**EXERCISE DIRECTIONS**
When the string "dropdown" appears in a line of the records, show the whole line.

--------------------

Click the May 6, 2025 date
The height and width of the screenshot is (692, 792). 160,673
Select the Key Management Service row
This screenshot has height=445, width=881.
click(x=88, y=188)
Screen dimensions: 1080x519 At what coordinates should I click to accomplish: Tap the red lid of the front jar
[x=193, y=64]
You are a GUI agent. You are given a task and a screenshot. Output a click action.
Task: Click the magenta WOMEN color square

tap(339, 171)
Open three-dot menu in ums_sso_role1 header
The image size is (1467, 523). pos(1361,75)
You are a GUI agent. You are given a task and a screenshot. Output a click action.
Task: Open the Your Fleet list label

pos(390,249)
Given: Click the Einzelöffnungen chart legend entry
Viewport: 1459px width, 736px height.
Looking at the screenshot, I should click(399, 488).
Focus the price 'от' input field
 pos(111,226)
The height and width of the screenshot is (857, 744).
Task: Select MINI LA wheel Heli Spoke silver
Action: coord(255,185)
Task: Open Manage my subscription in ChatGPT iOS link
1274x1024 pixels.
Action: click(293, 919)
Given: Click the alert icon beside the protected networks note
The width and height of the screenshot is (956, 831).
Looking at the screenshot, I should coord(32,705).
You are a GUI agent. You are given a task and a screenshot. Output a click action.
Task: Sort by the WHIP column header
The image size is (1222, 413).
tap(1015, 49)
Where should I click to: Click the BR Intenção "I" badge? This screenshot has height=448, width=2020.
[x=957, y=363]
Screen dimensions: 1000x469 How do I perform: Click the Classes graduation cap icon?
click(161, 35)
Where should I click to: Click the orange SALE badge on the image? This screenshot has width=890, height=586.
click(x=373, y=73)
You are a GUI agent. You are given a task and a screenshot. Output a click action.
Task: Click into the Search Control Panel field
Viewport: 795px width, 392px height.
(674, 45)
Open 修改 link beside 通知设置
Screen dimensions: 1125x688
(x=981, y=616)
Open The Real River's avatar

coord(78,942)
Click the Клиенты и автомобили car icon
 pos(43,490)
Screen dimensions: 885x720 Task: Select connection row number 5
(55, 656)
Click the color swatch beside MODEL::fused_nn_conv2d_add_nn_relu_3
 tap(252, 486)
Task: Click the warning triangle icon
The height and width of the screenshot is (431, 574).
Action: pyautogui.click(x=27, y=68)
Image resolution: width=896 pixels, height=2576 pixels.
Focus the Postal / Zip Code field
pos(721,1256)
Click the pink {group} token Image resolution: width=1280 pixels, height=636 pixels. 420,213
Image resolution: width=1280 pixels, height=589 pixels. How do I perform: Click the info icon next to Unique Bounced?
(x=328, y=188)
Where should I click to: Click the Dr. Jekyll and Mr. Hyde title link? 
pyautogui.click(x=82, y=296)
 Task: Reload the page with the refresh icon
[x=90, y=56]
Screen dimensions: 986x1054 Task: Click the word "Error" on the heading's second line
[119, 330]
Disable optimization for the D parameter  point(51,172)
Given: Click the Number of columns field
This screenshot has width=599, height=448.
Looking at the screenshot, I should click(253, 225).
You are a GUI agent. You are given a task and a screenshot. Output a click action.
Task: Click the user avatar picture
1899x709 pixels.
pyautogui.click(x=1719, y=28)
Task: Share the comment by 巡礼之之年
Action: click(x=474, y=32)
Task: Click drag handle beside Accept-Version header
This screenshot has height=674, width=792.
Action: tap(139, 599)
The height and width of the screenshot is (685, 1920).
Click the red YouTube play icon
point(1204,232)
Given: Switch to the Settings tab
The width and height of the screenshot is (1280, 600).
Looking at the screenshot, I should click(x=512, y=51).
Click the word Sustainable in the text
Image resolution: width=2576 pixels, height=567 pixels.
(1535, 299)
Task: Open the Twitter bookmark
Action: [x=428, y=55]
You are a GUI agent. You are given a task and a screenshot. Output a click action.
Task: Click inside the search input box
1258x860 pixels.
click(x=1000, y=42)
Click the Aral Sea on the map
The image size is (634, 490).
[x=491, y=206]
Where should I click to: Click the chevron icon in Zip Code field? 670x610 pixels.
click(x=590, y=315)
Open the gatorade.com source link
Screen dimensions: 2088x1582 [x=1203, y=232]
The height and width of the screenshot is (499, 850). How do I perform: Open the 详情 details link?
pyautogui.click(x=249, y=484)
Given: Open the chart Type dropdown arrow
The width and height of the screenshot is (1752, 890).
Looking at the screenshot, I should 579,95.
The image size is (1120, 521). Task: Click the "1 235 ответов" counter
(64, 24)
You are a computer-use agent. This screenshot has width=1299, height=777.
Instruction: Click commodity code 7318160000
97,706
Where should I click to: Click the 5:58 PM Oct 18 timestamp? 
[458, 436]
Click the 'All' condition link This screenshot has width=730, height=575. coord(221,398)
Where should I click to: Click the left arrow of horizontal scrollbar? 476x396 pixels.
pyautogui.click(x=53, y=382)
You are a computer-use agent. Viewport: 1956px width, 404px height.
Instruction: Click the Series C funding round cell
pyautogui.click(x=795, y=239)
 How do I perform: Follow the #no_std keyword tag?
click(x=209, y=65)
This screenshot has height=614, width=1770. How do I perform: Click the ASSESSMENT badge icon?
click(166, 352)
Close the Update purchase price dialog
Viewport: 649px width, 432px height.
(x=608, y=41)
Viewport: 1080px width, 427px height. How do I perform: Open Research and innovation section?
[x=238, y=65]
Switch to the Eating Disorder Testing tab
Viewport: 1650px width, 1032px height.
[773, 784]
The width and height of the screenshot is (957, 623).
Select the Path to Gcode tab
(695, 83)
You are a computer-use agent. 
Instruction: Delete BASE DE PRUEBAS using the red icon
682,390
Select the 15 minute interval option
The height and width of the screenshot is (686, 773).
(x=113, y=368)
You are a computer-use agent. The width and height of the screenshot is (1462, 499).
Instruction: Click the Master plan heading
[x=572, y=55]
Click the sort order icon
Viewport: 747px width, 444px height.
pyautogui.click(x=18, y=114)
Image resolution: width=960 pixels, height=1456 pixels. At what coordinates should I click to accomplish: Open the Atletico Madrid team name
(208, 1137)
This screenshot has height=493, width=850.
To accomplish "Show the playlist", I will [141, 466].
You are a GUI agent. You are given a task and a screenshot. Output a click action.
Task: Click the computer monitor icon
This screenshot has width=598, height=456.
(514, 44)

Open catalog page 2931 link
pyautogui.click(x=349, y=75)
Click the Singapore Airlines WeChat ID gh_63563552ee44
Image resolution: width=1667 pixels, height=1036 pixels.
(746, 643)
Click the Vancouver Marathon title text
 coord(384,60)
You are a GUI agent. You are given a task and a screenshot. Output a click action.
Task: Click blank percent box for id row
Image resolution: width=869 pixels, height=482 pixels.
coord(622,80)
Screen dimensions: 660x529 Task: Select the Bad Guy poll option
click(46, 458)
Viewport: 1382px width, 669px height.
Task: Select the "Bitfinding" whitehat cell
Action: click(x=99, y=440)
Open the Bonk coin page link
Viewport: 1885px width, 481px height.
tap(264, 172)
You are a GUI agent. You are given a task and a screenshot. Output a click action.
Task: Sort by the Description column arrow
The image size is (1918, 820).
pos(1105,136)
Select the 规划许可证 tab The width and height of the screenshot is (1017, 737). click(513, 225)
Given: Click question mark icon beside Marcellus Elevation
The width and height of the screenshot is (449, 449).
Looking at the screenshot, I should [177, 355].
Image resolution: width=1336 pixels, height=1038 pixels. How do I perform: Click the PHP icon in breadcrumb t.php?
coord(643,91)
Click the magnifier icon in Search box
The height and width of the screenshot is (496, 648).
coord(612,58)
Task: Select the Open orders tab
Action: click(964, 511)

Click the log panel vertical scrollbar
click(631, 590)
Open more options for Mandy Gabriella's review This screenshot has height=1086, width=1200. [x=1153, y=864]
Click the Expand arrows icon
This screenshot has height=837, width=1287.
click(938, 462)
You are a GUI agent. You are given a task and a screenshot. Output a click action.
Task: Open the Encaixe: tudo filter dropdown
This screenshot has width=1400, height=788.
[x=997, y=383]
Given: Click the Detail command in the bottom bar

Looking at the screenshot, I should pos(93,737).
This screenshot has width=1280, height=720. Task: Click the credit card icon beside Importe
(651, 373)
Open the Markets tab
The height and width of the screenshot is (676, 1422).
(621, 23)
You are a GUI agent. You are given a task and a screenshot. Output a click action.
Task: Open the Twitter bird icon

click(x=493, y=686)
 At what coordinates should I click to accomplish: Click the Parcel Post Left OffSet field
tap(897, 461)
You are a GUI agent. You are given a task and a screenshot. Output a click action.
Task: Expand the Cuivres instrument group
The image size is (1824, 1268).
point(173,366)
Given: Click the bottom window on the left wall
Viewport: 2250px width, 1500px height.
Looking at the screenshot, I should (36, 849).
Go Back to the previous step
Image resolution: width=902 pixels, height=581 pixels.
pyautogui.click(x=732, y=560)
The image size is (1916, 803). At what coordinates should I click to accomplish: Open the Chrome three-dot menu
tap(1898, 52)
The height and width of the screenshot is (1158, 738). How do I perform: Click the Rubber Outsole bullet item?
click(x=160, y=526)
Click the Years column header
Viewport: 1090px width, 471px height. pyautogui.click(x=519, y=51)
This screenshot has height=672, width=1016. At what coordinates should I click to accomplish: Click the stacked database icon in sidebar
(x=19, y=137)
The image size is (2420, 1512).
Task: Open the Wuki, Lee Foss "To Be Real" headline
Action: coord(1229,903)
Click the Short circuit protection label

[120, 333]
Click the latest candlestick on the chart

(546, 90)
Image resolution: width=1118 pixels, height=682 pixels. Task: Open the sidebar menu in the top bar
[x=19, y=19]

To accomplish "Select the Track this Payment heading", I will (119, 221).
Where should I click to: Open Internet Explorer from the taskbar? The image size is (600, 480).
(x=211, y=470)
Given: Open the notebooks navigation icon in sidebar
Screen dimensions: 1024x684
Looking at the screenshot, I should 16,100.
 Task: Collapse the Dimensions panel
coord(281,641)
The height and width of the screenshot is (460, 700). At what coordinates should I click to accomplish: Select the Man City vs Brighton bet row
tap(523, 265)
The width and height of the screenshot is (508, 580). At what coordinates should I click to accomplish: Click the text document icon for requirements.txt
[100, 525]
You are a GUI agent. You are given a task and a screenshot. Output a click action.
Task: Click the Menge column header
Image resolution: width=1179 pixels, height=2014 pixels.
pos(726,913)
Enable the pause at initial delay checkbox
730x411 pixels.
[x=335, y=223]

--------------------

**SOLUTION**
Given: Open the chart Type dropdown arrow
Task: Open the Encaixe: tudo filter dropdown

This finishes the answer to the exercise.